Несмотря на то что российская история постоянно отрекалась от предшествующего политического устройства, в стране невероятно активно формировались новые культурные каноны. Революции требовали новых форм и таким образом обусловливали быстрое развитие новых знаний, художественного творчества и способов самовыражения. Резкие повороты на сто восемьдесят градусов, которые Россия пережила за последние триста лет, оказали немалое влияние на литературный процесс, породив реформы алфавита при Петре Первом в начале XVIII века, радикальные эксперименты в сфере литературных жанров в XIX веке и издание революционных детских книг в начале XX столетия11
  Сара Панкеньер Вельд помещает развитие советских авангардных детских книг в экологические рамки, утверждая, что их «экологическая ниша, или сфера обитания, возникла в 1920‐х и 1930‐х годах и пережила процессы эволюции, адаптации и, в конце концов, была уничтожена, столкнувшись с конкурирующими силами, в первую очередь, с возникновением цензуры». См.: Weld S. P. An Ecology of the Avant-Garde Picturebook. Amsterdam: John Benjamins Publishing Company, 2018. P. 5. (Если имя переводчика не указано, цитаты переведены мной. – Примеч. пер.)


[Закрыть]
.

Тот же инновационный импульс снова привел к созданию новых литературных форм для детей и подростков после распада Советского государства и социальных перемен, ознаменовавших разрыв между прошлым и будущим. Процессы, способствующие появлению новой литературы, протекали схожим образом: перемены в политической сфере провоцировали появление потока переводов западных текстов на русский язык. За этим следовала волна подражательной литературы, написанной по-русски, после чего возникали новые, самостоятельные литературные произведения. Подобное культурное развитие привело к появлению трудов Сумарокова, Пушкина, Гоголя, Тургенева, Достоевского, Толстого, Цветаевой, Булгакова, Сорокина, Петрушевской; оно глубоко укоренено в системе постоянных политических взрывов и культурных разрывов между старым и новым.
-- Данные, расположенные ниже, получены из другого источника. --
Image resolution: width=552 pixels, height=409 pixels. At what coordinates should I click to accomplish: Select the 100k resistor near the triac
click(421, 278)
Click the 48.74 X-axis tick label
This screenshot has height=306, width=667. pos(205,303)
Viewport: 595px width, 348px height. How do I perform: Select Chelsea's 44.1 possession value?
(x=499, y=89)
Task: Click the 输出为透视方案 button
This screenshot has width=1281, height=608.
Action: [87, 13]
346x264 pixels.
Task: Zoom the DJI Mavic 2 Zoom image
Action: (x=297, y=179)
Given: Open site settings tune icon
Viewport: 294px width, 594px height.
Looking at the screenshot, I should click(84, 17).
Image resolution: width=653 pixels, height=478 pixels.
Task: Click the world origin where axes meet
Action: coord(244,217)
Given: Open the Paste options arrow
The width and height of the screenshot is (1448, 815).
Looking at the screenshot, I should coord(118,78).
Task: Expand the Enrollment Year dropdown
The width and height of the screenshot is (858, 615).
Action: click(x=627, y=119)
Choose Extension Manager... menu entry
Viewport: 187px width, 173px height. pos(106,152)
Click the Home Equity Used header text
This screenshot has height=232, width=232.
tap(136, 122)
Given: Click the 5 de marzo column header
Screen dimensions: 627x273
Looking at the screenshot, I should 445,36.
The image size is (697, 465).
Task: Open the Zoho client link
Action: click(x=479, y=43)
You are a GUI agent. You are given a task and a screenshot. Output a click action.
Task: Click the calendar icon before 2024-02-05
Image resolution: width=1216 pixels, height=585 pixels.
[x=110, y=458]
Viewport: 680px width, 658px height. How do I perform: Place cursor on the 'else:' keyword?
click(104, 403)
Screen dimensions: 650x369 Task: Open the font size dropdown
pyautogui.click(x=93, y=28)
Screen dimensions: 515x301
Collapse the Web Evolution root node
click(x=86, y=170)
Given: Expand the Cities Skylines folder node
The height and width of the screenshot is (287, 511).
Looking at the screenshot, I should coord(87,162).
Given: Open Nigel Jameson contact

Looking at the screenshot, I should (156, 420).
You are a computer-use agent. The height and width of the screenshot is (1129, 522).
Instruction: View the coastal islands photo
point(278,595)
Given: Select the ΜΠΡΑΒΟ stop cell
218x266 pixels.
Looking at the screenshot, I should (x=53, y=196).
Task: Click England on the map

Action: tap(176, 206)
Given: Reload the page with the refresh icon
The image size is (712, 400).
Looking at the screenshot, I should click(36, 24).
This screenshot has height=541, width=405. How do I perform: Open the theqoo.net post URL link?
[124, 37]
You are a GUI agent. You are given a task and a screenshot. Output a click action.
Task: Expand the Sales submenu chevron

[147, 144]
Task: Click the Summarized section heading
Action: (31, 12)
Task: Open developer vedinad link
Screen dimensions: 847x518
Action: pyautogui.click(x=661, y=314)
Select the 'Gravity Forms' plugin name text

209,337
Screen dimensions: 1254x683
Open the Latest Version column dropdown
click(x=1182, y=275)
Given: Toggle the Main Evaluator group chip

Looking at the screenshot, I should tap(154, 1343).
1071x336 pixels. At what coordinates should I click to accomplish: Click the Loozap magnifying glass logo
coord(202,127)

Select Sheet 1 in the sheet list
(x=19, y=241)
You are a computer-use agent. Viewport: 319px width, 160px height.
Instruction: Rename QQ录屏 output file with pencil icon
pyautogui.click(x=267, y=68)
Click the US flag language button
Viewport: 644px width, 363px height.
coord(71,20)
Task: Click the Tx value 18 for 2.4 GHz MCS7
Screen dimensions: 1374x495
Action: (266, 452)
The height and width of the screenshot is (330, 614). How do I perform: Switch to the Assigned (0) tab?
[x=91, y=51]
Культурный сдвиг, возникший в результате окончания эпохи советского коммунизма, вызвал конфликт поколений невероятного размаха. Люди среднего возраста и старше, рожденные в СССР, провели свое детство в мире, которого больше не существовало. Их дети и внуки понятия не имели об очередях за продуктами, продуктовых карточках, коммунальных квартирах, обязательных экзаменах по марксизму-ленинизму или о коллективистских проектах построения светлого коммунистического будущего. Это столкновение миров особенно четко проявилось в новой литературе для детей и подростков, возникающей в сегодняшней России. Изначально создаваемая авторами, которые родились при социализме, эта литература постепенно пополнилась писателями, не испытавшими жизни в Советском Союзе, чьи произведения для детей и подростков мало напоминали те, что были написаны и опубликованы в СССР. Персонажи книг больше не должны были быть истинными героями, им не надо было спасать друзей от неминуемой смерти, жертвовать собой ради общего дела или помогать солдатским семьям во время войны. Теперь они могли быть обычными детьми, пытающимися найти свое место в глобальном мире. Кроме множества формальных отличий – в выборе жанра, языка, героев, сюжета и даже длины предложений, – книги для детей и подростков, опубликованные после 1991 года, несли в себе принципиально новые представления о детях и о самом детстве.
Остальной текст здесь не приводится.